Brazil is petitioning the United Nations to extend its territorial waters to include the new oil field, but opinions are divided as to whether the country needs to wait for approval before it can start drilling.
Earlier this year, geologist Pedro Zalan, a consultant to Petrobras, the Brazilian state oil company, analyzed new seismic survey data and calculated that a huge volume of oil is likely buried deep within the seabed, far off the country’s southern coast. The news was at once exciting and worrying for a country distressed by financial and political turmoil. The potential exploitation of this oil poses significant legal, logistical, and environmental challenges that some fear Brazil is not equipped to deal with.
“We have evidence that there is an ongoing trend of weakening of the environmental legislation and inspection in the country,” says Alexander Turra, a biological oceanographer at the University of São Paulo. “So there would be a risk of great losses of biodiversity, fishing potential, and other services this region offers.”
The discovery of so much potential petroleum, which could amount to 20 to 30 billion barrels of recoverable oil, adds to the sizable deposits already known to exist in the region. In 2006, Brazil announced the discovery of at least 40 billion barrels of recoverable oil in the Santos and Campos basins.

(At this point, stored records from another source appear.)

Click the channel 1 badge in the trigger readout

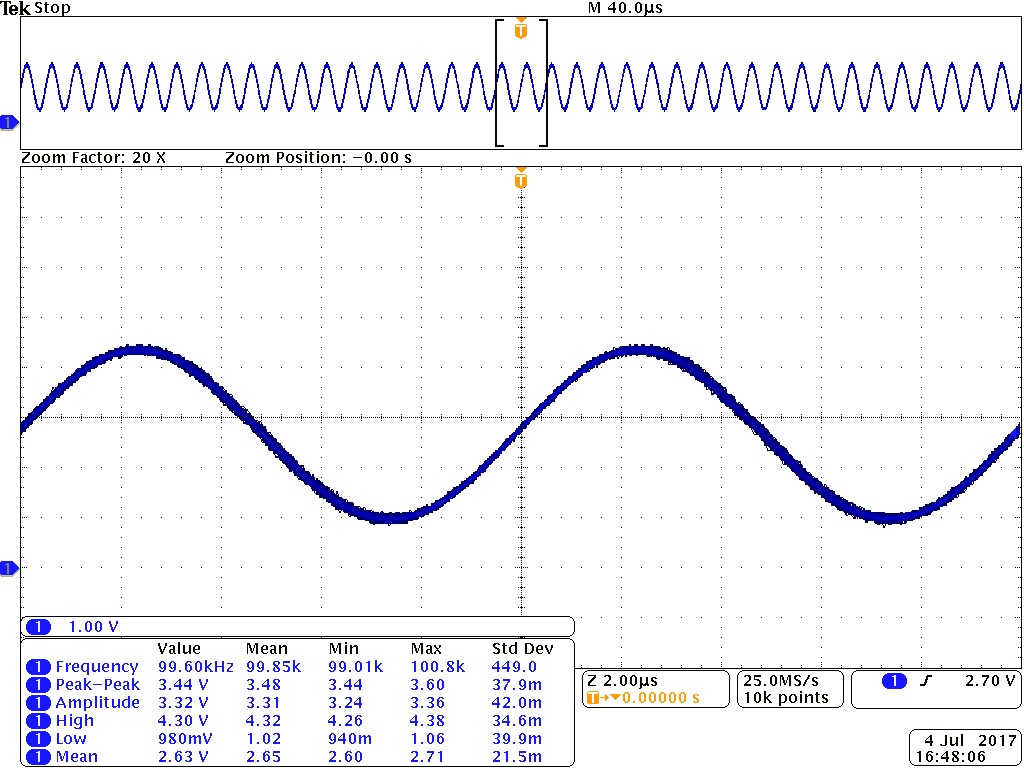[x=894, y=681]
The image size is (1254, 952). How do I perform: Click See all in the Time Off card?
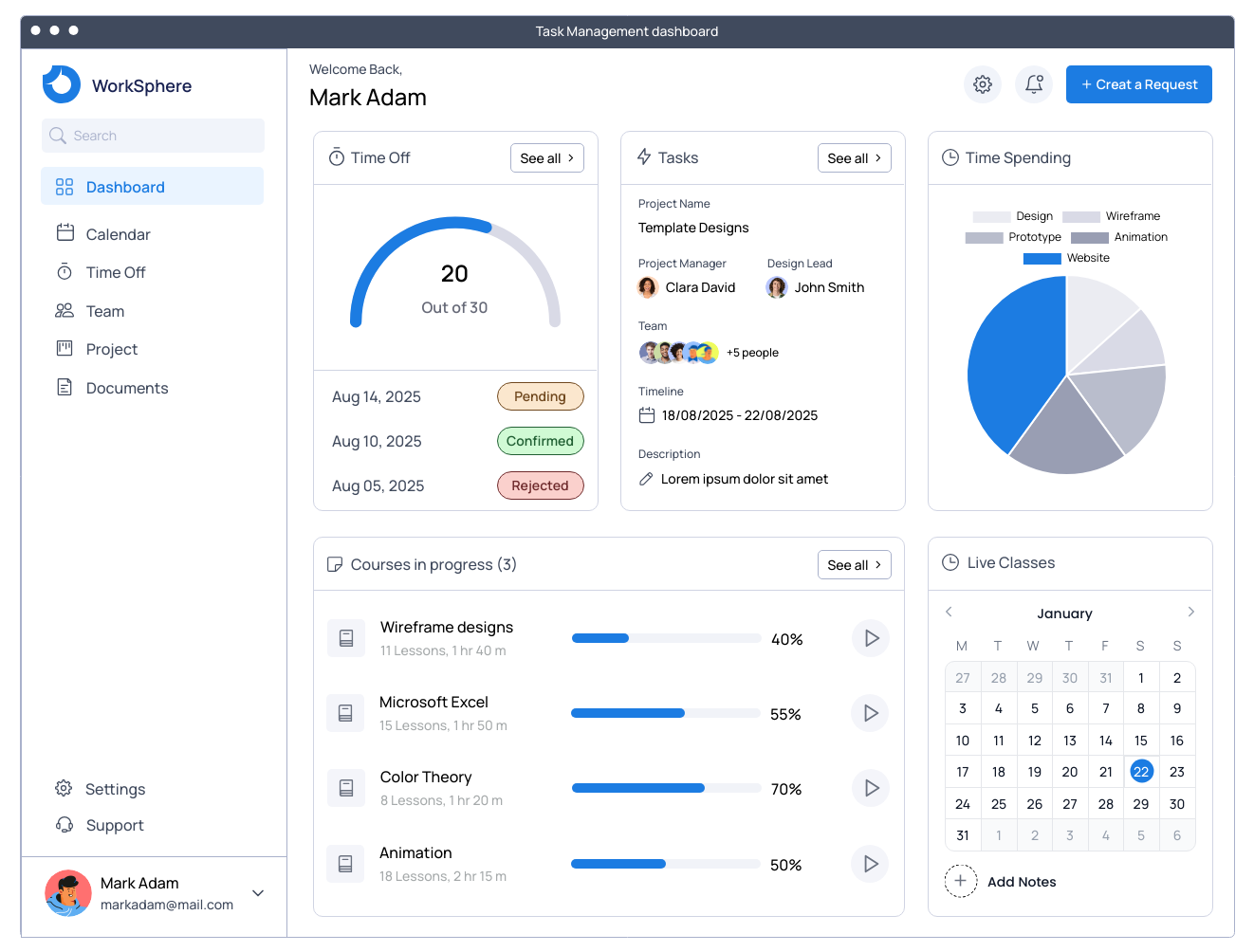click(x=546, y=158)
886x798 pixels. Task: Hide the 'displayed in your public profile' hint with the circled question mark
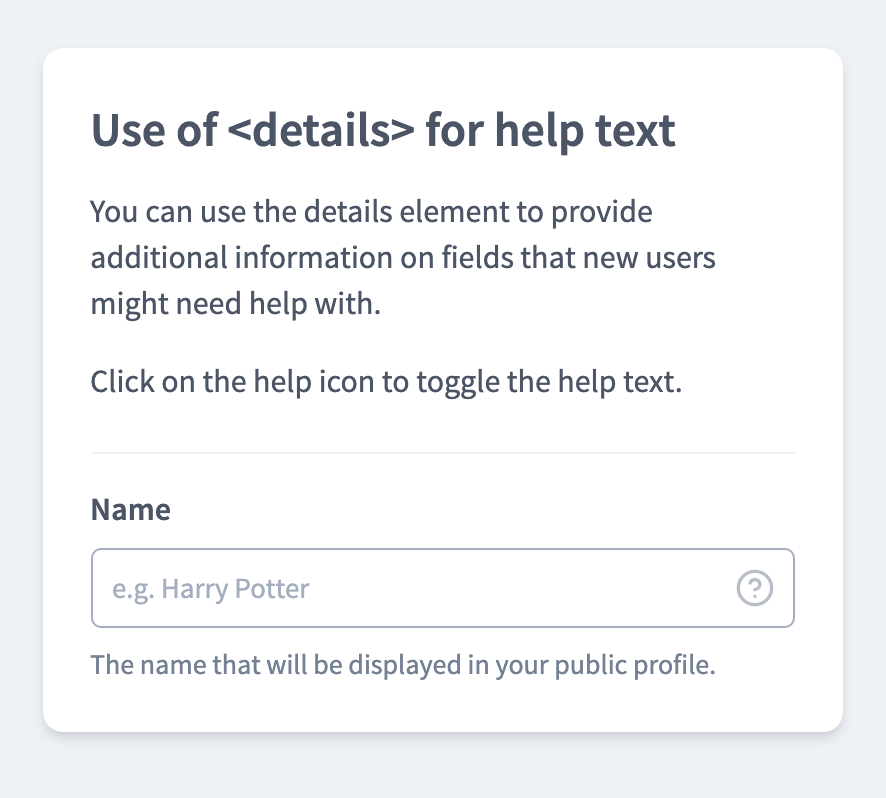point(754,588)
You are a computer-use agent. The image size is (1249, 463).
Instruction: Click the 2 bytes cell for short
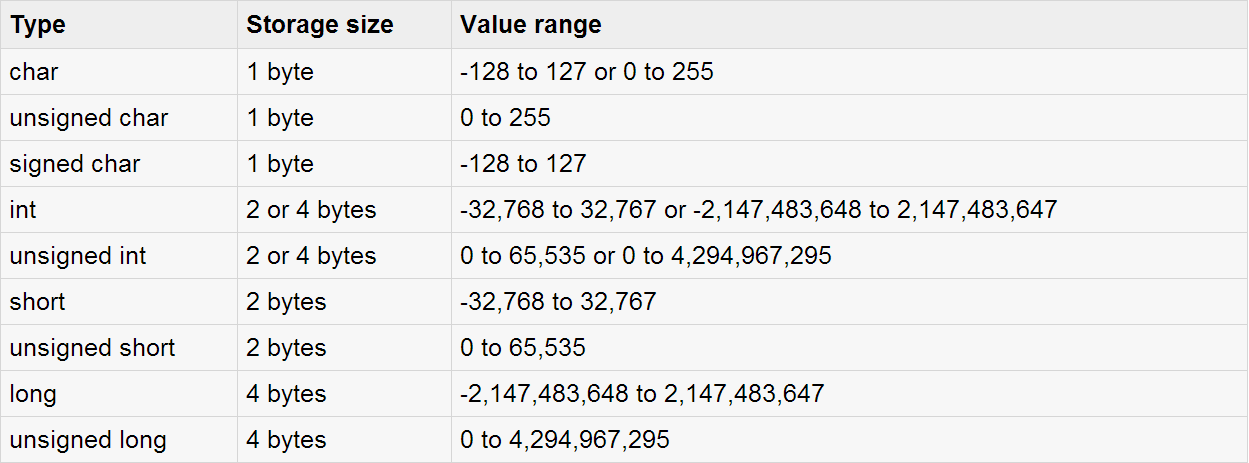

The size and economic viability of the new oil field, in a further and deeper section of the Santos basin, still needs to be confirmed by scientific testing, Zalan says. But “if these blocks are auctioned next year, production there could start within eight years.”
The presence of so much potential oil buried so far offshore raises a number of important questions about extraction, spill containment, and perhaps most importantly, whether or not Brazil even has the legal right to claim these fields.